C’est dans la même perspective que Wacquant, traitant des populations démunies dans les banlieues françaises et dans des ghettos à Chicago, parle de marginalité avancée (Wacquant, 2006). L’aide sociale, dit-il, ne permet pas à ses bénéficiaires de satisfaire leurs besoins, ils sont obligés de recourir à des stratégies

informelles de subsistance. Il a démontré que la marginalité dans les sociétés post- industrialisées prenait de nouvelles formes mettant ainsi sous nos yeux une bipolarisation des sociétés américaine et française ainsi conçue : «haute société/dark ghetto»; «opulence/indigence»; «bourgeoisie cosmopolite/parias urbains»

Dans un autre registre mais toujours en lien avec le déni de reconnaissance, Jaccoud, traitant de l’intégration des Inuit au Nouveau-Québec, soutient que l’État dispose de multiples espaces pour classer les groupes sociaux.

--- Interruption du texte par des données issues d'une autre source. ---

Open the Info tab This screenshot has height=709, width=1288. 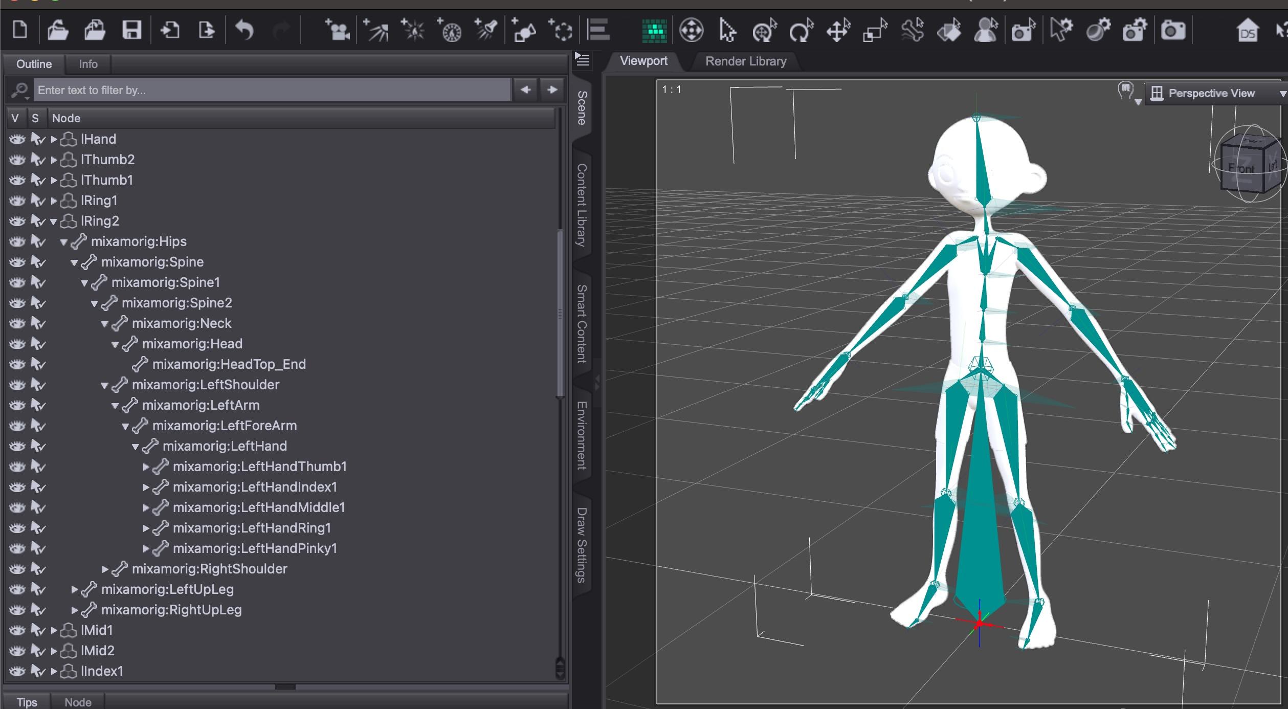[x=88, y=64]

Selon elle, l’État encourage la constitution de groupes sociaux homogènes sur des territoires donnés de telle sorte qu’il existe des zones qui sont réduites à la marge, abandonnées à leur sort et d’autres qui sont considérées comme des zones résidentielles ou des quartiers huppés. Elle met en question l’inclusion des Inuit à l’État-nation canadien. L’État canadien a fait une « inclusion à la marge » des Inuit à l’État-nation, c’est-à-dire, il a reconnu à ces peuples autochtones leur appartenance à l’État fédéral tout en les gardant dans leur réserve. Ainsi, ceux-ci deviennent marginaux par leur inclusion même à l’État-nation, la politique de l’État se traduisant par une marginalisation de l’intégration des Inuit à travers le système pénal canadien (Jaccoud 1992 : 36, 37).